EXERCISE PROMPT - Range to reproduce from the entries below: the line with "The image size is (900, 786).", the line with "has width=705, height=1734.", and every line in between. Give them exactly and give nothing else.

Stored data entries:
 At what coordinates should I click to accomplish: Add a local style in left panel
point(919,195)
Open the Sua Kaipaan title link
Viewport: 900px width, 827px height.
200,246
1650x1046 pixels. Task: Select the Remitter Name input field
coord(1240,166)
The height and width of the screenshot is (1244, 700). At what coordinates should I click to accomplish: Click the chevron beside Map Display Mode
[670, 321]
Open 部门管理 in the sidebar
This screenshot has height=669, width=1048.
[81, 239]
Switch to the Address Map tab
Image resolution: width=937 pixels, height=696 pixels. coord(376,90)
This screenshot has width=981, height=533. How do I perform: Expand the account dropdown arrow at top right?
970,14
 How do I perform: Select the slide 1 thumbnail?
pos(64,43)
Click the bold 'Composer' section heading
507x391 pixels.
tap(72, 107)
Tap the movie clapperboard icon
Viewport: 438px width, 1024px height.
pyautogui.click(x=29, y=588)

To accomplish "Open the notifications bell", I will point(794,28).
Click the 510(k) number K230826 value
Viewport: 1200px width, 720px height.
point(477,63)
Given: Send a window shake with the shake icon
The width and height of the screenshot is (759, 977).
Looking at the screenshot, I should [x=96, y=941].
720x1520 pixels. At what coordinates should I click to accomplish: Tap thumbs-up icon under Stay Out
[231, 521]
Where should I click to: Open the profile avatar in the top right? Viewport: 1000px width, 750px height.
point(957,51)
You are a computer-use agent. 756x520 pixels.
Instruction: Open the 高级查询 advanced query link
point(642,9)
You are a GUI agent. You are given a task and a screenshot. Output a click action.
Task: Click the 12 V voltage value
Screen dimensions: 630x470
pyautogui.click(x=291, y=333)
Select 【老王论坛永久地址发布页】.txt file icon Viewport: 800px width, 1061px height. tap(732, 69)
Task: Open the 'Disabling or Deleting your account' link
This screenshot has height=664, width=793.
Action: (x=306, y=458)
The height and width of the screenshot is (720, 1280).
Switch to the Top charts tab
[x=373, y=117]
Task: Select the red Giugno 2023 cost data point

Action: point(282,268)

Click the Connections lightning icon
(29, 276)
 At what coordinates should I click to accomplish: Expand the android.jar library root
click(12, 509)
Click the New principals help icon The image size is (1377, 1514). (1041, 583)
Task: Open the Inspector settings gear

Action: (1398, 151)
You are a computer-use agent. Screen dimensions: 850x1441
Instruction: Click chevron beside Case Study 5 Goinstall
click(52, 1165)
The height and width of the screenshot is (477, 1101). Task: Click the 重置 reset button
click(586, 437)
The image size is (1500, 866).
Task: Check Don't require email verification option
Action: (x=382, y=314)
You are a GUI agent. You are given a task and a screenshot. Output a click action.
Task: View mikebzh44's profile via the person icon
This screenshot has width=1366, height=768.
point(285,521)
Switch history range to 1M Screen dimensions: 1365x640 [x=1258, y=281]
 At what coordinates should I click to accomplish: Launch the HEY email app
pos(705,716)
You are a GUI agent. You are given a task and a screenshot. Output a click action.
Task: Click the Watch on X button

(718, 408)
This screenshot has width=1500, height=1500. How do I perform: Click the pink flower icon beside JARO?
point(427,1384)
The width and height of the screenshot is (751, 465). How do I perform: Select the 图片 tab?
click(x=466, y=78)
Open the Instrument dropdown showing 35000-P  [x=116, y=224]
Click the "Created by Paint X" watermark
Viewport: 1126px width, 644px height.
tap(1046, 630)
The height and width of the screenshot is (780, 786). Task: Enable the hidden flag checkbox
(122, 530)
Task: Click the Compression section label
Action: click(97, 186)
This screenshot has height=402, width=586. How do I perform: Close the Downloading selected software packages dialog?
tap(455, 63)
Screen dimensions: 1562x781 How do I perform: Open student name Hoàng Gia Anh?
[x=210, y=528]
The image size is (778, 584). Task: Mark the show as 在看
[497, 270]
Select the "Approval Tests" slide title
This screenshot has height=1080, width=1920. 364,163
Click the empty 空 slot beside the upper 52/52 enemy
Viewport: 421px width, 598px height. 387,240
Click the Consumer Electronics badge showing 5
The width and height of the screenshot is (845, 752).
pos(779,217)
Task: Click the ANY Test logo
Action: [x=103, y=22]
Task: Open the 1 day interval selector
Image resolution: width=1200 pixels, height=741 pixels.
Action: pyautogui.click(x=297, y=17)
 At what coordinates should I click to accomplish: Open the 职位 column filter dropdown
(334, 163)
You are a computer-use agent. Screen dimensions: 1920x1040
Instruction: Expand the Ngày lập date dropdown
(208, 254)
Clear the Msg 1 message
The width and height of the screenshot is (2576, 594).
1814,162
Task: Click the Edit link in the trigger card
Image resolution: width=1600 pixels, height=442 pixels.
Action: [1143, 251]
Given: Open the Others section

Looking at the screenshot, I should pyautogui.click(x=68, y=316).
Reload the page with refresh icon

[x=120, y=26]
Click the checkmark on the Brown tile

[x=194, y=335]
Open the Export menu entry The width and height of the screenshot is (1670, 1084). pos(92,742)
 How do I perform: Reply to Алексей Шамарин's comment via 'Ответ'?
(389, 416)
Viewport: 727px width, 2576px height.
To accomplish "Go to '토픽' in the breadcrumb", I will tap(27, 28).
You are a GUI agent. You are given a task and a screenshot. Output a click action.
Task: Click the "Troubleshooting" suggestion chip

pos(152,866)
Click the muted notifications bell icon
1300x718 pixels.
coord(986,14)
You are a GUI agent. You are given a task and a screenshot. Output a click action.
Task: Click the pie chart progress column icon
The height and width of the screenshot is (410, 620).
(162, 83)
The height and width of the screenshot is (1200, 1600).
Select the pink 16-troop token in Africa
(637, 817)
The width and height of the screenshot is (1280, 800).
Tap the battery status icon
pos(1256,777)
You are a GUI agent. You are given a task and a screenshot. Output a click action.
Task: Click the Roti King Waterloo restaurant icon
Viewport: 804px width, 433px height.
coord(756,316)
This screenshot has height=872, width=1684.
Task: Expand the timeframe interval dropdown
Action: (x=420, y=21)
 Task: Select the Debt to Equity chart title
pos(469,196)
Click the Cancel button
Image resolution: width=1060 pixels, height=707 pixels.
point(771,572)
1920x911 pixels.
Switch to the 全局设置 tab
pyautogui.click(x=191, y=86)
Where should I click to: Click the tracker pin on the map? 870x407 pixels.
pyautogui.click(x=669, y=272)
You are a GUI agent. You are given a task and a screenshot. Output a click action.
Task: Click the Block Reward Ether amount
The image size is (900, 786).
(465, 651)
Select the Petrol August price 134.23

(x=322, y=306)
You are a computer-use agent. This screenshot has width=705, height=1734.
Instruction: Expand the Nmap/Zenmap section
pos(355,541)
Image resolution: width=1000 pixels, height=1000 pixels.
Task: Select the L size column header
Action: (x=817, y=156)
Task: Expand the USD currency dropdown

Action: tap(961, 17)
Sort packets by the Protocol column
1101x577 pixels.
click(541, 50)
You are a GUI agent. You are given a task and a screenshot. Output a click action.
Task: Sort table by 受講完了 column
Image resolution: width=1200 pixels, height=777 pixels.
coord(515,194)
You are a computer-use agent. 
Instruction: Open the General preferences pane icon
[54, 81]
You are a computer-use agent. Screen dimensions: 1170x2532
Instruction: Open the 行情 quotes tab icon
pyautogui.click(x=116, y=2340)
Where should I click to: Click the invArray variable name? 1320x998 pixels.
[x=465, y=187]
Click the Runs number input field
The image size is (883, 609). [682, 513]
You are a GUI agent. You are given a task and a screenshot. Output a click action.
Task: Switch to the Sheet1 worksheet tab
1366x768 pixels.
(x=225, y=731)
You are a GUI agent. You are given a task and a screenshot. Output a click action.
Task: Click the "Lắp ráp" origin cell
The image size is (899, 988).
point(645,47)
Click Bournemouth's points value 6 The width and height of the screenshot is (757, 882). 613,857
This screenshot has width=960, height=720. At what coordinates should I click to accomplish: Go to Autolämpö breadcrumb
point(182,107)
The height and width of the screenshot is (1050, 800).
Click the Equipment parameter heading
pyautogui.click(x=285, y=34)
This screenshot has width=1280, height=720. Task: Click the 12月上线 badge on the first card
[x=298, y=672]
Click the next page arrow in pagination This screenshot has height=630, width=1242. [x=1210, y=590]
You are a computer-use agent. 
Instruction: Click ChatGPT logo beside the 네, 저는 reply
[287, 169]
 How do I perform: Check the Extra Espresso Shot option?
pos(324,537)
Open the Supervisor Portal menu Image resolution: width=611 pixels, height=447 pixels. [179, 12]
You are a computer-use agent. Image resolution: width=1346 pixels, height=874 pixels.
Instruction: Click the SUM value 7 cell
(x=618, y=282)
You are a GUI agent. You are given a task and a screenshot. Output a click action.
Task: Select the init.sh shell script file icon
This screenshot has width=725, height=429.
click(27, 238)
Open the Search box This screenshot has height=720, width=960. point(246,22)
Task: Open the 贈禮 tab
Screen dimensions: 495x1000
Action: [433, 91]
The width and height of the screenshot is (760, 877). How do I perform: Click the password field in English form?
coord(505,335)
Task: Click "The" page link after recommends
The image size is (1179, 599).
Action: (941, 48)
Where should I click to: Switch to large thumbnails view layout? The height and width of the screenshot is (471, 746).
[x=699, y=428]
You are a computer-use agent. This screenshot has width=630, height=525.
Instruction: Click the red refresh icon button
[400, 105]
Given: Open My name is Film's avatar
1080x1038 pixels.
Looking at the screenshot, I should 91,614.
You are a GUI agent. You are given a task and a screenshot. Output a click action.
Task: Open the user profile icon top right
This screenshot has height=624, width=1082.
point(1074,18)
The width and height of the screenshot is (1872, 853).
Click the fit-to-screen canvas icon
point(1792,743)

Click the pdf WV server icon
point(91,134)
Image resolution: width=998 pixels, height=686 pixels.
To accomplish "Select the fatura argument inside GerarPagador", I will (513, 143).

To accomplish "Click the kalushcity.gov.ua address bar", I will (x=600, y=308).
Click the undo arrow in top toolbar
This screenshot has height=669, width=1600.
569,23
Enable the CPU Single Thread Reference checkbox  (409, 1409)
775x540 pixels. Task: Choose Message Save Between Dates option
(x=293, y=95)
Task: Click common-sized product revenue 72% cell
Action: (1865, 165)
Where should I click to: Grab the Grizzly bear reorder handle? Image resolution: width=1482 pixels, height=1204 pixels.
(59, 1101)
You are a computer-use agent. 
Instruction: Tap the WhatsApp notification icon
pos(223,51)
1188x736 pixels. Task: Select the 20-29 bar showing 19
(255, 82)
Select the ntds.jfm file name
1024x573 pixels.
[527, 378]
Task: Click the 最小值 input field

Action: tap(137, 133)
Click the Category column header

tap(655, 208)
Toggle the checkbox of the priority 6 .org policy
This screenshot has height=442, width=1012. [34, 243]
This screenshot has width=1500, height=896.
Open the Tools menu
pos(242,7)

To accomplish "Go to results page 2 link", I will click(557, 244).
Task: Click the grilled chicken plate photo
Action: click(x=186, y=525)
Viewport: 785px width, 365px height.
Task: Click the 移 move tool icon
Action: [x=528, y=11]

ANSWER TO THIS PROBLEM -
The image size is (900, 786).
(465, 651)
Select the Petrol August price 134.23

(x=322, y=306)
You are a computer-use agent. This screenshot has width=705, height=1734.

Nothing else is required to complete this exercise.